* [EXCERPTED PASSAGE]
- - -

Few major publicly traded companies have felt the pain of market volatility last year quite like Micron Technology, Inc. (MU).
After surging to multi-year records in December 2014, Micron stock spent virtually all of 2015 giving heart attacks to fund managers and regular investors alike.
MU had no satisfactory answers for the rapidly changing semiconductor industry. While earnings performances were mostly in line with expectations, Micron stock suffered badly from the implications behind sharply declining revenue. But with the worst seemingly over, can MU stock bounce back from the dead?
Micron Stock: The Revenant
Admittedly, it has been a rough period for semiconductors in general. While the benchmark exchange-traded fund Market Vector Semiconductor ETF (SMH) essentially broke even for 2015, its trading pattern was all over the map.

- - -

* [EXTRACTED MATERIAL]
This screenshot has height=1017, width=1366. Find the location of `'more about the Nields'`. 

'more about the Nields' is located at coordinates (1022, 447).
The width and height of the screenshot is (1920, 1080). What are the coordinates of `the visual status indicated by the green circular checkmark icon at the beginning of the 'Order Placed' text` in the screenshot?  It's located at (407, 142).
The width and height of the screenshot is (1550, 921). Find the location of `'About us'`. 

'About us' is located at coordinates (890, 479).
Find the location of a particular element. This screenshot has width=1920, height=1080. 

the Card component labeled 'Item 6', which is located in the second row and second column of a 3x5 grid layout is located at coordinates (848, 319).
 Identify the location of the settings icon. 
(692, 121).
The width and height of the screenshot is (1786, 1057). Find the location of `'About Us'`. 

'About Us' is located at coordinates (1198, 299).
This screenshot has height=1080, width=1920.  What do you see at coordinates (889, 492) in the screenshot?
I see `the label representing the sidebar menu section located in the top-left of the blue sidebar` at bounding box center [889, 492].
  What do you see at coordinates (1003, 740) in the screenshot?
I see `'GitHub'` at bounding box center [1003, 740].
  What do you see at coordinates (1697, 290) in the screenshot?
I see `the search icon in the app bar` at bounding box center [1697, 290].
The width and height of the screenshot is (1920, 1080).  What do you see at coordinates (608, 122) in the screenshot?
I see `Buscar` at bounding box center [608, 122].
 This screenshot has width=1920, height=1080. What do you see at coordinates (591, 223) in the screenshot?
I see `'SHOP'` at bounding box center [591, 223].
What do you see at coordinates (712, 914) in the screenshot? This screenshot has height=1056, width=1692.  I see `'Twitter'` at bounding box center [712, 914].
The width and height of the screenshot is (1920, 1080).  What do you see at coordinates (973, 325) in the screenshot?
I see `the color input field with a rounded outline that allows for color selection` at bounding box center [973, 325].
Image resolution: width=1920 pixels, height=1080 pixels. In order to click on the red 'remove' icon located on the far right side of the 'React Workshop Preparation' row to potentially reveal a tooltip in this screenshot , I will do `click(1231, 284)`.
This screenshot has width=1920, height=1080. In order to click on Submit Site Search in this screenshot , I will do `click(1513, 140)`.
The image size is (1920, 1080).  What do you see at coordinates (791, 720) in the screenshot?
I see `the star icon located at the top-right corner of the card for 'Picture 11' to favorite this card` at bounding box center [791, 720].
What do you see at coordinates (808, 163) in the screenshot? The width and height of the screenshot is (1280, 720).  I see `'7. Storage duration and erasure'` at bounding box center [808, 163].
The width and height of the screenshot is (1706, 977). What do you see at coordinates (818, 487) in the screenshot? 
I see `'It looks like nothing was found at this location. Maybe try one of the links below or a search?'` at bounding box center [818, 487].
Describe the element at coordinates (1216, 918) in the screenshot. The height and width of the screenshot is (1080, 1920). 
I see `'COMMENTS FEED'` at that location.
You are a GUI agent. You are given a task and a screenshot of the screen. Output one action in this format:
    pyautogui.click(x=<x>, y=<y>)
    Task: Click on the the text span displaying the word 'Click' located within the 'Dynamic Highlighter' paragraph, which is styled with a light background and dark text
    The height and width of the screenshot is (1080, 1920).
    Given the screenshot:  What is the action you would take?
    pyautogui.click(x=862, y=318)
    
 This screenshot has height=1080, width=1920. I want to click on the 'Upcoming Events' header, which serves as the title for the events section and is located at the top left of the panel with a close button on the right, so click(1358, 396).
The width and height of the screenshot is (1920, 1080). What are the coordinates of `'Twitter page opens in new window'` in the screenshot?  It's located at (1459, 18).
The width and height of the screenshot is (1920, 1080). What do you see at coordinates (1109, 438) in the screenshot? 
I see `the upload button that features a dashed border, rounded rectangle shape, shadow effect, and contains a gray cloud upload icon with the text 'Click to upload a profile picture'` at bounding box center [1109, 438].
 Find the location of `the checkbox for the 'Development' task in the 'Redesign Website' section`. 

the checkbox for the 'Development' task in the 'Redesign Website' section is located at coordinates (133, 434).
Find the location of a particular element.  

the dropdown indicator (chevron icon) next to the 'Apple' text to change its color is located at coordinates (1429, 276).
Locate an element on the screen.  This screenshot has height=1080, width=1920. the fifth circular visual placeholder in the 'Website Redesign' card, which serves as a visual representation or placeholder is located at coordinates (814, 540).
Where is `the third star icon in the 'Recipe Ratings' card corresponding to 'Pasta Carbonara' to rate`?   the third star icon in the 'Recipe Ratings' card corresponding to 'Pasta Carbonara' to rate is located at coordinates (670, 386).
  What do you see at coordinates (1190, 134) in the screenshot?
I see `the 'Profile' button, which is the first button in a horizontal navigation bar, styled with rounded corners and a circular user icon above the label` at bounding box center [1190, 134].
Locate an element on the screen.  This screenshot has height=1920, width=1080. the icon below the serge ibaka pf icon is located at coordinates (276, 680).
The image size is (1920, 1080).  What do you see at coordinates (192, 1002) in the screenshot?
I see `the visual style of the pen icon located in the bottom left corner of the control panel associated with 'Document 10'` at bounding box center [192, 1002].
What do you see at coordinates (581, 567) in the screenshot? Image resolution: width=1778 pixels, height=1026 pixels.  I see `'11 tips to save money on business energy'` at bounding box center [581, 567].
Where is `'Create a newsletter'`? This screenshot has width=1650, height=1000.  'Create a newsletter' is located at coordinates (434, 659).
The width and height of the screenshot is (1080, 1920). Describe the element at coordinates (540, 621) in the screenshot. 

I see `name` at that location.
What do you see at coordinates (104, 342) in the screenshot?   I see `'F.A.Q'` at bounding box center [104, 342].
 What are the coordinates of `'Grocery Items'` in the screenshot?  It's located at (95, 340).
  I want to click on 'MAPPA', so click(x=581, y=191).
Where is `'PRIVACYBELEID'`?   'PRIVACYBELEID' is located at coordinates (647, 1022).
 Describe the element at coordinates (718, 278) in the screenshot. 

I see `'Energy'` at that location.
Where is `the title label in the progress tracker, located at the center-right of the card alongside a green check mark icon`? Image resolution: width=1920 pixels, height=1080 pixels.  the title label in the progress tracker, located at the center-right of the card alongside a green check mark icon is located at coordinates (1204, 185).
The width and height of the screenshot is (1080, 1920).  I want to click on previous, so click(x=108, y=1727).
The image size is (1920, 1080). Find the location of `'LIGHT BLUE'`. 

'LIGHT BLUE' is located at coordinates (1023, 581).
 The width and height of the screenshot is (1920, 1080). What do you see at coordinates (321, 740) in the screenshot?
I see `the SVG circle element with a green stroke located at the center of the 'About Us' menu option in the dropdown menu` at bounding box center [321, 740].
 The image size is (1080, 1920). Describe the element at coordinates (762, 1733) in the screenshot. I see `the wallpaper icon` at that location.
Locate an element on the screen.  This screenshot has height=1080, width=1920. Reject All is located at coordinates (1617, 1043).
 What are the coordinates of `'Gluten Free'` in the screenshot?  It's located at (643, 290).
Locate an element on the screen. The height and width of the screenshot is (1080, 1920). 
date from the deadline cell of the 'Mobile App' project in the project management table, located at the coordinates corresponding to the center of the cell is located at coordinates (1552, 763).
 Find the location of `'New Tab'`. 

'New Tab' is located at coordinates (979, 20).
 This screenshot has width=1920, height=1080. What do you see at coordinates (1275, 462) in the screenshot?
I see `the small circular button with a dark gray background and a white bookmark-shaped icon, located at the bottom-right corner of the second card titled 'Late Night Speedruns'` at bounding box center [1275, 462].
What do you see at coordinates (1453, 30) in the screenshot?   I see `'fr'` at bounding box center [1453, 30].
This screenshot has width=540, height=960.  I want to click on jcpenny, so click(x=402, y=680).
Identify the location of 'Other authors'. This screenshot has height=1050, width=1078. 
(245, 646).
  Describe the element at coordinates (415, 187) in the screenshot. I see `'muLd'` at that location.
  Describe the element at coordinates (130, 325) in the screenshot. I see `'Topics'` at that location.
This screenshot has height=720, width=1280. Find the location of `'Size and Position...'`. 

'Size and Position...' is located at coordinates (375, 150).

- - -

* [TASK A]
Answer from the Micron stock passage:
(i) In what month and year did Micron stock surge to multi-year records?
(ii) What did Micron stock suffer badly from?
(iii) How did the Market Vector Semiconductor ETF perform for 2015?
* [TASK B] Print the Micron stock passage from "After surging to" to "over the map.".
Rely solely on the Micron stock passage, not on the rows.

* [EXERCISE SOLUTION A]
(i) December 2014
(ii) The implications behind sharply declining revenue
(iii) It essentially broke even.

* [EXERCISE SOLUTION B]
After surging to multi-year records in December 2014, Micron stock spent virtually all of 2015 giving heart attacks to fund managers and regular investors alike.
MU had no satisfactory answers for the rapidly changing semiconductor industry. While earnings performances were mostly in line with expectations, Micron stock suffered badly from the implications behind sharply declining revenue. But with the worst seemingly over, can MU stock bounce back from the dead?
Micron Stock: The Revenant
Admittedly, it has been a rough period for semiconductors in general. While the benchmark exchange-traded fund Market Vector Semiconductor ETF (SMH) essentially broke even for 2015, its trading pattern was all over the map.